WHAT IS NEEDED:
For the records below, print the lines from the line with "open weave vinyl" through the line with "Sunbrella® (159, 604)" exactly as written; include both end lines and exclude the rest.

EXCERPTED RECORDS:
· · · · · · ·

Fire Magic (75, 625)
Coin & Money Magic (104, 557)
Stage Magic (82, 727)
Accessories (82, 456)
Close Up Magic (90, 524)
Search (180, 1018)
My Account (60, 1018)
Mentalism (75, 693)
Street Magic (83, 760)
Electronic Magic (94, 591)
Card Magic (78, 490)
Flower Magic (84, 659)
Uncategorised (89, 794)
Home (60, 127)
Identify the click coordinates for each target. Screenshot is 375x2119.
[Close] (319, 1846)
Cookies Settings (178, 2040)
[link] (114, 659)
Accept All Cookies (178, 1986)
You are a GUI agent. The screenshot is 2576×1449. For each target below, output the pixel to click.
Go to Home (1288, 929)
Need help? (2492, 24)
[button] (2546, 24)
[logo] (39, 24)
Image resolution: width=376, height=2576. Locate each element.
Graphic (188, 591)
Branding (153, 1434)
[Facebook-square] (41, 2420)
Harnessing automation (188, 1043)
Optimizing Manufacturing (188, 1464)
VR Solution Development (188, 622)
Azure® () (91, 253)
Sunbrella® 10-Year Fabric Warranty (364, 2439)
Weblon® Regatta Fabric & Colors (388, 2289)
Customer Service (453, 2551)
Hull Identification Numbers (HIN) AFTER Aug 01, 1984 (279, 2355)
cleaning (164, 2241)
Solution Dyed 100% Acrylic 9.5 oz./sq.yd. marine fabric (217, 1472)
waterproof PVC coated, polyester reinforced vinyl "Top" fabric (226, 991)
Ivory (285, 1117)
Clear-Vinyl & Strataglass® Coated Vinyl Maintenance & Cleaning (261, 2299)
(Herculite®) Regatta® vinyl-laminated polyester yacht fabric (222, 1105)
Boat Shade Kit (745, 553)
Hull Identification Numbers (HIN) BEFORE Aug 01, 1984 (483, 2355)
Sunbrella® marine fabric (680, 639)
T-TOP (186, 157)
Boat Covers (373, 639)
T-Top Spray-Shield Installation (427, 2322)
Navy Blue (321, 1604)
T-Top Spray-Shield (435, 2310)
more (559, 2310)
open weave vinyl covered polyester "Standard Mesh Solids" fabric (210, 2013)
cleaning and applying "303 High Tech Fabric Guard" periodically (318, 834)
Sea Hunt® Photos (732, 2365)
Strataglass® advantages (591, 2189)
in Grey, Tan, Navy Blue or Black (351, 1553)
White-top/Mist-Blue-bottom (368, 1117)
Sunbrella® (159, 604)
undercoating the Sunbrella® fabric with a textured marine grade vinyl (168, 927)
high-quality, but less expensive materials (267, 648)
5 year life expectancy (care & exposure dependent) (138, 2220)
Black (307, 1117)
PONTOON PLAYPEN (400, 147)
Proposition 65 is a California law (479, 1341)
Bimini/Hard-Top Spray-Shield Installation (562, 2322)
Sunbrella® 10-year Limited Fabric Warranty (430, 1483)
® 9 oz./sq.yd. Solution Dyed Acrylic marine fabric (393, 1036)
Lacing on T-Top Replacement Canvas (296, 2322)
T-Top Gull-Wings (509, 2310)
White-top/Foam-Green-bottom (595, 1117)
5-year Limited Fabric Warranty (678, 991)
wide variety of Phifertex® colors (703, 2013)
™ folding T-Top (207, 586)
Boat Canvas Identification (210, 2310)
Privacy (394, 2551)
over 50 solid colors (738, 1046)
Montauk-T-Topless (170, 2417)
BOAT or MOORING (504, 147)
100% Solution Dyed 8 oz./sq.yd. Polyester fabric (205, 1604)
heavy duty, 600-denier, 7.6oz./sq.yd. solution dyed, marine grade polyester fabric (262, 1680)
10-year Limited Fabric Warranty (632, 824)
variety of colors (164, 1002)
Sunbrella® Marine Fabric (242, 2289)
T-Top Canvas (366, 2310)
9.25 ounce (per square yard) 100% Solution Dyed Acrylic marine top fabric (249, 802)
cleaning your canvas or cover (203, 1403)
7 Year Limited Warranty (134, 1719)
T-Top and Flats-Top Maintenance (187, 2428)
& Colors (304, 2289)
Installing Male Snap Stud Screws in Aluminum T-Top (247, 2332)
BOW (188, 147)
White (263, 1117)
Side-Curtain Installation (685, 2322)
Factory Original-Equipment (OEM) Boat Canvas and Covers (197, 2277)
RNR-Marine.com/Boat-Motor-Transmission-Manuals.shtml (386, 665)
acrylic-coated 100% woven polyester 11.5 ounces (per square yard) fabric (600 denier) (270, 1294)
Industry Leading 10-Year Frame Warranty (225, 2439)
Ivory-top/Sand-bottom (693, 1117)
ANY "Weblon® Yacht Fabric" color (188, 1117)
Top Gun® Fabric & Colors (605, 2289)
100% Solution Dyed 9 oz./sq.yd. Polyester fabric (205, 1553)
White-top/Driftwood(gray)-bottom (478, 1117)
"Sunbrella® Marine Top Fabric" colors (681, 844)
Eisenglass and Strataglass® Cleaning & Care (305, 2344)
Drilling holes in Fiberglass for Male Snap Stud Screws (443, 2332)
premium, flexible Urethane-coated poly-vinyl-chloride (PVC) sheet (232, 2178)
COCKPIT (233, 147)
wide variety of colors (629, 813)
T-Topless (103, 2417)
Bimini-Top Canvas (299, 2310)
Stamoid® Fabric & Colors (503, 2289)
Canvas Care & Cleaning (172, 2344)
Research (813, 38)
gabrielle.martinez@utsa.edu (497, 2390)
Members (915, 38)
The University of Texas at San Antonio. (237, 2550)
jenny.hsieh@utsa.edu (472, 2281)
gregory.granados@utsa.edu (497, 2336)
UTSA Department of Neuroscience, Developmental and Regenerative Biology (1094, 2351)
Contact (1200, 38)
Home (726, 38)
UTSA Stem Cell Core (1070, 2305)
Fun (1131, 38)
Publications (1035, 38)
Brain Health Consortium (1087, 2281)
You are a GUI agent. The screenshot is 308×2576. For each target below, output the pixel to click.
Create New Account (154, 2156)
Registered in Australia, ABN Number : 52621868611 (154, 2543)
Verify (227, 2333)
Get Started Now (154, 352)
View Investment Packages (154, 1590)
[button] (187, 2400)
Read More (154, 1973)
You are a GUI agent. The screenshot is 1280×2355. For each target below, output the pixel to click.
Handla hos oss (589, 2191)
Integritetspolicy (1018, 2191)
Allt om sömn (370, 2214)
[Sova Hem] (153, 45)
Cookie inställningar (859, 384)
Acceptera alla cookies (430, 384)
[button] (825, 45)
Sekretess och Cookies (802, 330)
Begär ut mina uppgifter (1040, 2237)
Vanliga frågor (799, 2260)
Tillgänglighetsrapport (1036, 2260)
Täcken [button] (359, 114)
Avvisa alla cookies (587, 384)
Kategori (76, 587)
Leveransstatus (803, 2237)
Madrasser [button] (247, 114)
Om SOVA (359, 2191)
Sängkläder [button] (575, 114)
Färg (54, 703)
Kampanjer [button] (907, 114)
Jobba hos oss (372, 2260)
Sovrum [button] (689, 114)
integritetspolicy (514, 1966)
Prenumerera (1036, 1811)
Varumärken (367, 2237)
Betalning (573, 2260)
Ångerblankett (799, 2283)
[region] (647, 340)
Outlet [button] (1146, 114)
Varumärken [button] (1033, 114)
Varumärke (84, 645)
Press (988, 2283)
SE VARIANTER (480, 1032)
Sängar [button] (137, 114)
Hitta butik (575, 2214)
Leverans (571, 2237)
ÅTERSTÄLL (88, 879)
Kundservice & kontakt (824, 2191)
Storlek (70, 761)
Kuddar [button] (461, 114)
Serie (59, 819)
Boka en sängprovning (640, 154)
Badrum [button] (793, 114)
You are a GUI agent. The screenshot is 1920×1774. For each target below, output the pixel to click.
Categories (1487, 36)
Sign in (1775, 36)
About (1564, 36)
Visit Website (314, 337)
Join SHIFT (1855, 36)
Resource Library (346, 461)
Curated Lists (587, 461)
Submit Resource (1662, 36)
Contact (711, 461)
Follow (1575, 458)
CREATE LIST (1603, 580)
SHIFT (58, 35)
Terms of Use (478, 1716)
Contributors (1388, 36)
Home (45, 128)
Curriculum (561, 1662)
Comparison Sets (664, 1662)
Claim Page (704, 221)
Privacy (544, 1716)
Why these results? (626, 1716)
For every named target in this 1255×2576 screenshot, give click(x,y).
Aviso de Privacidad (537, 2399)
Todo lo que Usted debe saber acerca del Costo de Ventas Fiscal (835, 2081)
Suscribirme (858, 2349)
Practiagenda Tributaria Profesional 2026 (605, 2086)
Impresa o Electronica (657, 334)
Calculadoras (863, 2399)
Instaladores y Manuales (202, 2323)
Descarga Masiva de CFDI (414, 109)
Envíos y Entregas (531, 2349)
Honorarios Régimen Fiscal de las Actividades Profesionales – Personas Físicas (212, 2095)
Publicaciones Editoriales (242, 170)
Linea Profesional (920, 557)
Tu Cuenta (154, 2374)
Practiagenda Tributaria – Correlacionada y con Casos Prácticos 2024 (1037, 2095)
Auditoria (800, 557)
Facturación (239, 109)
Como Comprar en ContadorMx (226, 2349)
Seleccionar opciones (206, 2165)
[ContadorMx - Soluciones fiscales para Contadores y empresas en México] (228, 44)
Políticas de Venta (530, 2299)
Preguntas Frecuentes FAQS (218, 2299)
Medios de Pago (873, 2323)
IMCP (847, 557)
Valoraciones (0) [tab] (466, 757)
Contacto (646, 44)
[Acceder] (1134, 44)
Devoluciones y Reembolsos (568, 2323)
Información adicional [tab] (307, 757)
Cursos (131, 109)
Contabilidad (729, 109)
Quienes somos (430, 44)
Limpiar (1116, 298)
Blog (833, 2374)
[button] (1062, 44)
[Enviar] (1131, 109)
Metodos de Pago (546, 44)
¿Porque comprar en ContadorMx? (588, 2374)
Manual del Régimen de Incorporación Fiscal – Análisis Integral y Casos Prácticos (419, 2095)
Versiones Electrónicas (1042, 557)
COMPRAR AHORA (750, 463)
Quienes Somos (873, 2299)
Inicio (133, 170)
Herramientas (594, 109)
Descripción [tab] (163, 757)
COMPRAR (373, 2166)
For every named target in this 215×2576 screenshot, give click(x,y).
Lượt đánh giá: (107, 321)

· · · · · · ·

TASK RESPONSE:
open weave vinyl covered polyester "Standard Mesh Solids" fabric (210, 2013)
cleaning and applying "303 High Tech Fabric Guard" periodically (318, 834)
Sea Hunt® Photos (732, 2365)
Strataglass® advantages (591, 2189)
in Grey, Tan, Navy Blue or Black (351, 1553)
White-top/Mist-Blue-bottom (368, 1117)
Sunbrella® (159, 604)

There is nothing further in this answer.